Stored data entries
▬▬▬▬▬▬▬▬▬▬
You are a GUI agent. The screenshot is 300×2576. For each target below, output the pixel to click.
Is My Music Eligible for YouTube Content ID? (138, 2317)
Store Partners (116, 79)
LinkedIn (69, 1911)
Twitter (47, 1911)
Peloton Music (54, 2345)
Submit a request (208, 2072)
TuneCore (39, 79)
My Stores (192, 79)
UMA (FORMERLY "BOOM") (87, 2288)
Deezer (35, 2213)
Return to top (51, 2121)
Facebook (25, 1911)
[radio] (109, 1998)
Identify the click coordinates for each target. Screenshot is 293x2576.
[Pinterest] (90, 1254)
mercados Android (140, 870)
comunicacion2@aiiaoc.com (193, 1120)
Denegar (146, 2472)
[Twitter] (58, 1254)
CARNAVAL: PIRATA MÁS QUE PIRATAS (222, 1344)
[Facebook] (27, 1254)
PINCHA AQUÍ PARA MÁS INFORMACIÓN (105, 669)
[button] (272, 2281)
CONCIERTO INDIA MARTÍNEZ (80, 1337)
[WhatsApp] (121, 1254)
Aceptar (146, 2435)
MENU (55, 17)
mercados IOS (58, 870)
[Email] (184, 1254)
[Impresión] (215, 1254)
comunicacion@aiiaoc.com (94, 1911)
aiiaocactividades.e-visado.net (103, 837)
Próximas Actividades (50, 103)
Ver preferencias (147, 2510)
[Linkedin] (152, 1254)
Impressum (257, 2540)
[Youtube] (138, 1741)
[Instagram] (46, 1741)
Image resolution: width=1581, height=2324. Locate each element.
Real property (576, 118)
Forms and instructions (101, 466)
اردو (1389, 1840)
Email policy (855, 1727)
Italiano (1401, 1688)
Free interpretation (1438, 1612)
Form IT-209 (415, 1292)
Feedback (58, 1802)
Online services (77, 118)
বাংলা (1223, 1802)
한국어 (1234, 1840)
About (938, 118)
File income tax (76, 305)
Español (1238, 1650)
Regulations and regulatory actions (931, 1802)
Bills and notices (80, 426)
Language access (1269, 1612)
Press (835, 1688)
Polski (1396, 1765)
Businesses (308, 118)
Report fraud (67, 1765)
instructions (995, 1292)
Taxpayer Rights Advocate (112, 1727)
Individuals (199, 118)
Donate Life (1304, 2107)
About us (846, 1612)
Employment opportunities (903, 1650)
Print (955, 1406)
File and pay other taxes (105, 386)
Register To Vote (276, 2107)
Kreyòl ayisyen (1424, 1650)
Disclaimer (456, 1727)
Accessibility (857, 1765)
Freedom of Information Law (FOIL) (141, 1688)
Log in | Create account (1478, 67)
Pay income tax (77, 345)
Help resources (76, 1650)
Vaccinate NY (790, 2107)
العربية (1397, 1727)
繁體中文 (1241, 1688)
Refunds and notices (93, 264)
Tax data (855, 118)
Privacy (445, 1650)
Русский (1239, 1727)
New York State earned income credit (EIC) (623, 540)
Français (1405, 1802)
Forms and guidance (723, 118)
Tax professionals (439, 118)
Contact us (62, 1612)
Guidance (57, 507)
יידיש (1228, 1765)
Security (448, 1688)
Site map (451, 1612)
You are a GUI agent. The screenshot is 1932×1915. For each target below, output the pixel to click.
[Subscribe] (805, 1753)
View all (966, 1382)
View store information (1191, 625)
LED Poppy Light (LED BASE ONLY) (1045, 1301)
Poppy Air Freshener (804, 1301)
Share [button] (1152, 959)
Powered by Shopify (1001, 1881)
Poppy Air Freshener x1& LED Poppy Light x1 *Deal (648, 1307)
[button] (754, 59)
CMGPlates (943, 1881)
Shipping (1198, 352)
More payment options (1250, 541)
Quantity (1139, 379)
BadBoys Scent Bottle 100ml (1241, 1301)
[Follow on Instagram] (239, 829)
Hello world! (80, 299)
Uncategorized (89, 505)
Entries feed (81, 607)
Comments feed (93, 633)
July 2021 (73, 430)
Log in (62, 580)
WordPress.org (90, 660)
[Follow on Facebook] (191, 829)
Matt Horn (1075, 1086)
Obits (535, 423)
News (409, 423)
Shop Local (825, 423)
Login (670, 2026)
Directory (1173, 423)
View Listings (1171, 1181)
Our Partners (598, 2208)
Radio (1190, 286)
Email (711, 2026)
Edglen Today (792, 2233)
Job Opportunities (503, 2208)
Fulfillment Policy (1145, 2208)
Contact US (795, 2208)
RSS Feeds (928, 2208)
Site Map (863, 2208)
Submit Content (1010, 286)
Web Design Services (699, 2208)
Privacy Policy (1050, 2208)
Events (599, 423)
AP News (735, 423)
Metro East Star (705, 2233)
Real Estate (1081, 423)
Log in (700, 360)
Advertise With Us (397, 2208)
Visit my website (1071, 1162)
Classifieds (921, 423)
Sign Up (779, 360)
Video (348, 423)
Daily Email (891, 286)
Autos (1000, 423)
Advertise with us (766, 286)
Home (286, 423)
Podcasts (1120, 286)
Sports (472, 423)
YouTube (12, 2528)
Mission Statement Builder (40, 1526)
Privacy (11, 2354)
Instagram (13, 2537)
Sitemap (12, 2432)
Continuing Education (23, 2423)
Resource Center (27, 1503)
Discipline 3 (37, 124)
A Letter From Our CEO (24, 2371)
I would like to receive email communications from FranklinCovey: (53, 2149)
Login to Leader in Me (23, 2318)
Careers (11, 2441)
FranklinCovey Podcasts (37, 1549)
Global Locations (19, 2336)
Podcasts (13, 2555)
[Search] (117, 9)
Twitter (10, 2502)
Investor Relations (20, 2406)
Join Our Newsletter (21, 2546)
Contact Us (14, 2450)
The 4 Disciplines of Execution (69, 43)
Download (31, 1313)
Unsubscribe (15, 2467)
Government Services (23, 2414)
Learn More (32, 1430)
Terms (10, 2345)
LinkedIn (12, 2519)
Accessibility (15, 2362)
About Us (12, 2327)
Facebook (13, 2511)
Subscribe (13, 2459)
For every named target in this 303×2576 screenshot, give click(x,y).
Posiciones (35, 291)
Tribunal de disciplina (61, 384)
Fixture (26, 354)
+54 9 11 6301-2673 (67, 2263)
▬▬▬▬▬▬▬▬▬▬
▸ WHAT YOU WILL DO
Look above for the line holding "Help resources (76, 1650)" and the line holding "יידיש (1228, 1765)". Retype both, and every line between them, word for word and nothing else.

▸ TASK RESULT
Help resources (76, 1650)
Vaccinate NY (790, 2107)
العربية (1397, 1727)
繁體中文 (1241, 1688)
Refunds and notices (93, 264)
Tax data (855, 118)
Privacy (445, 1650)
Русский (1239, 1727)
New York State earned income credit (EIC) (623, 540)
Français (1405, 1802)
Forms and guidance (723, 118)
Tax professionals (439, 118)
Contact us (62, 1612)
Guidance (57, 507)
יידיש (1228, 1765)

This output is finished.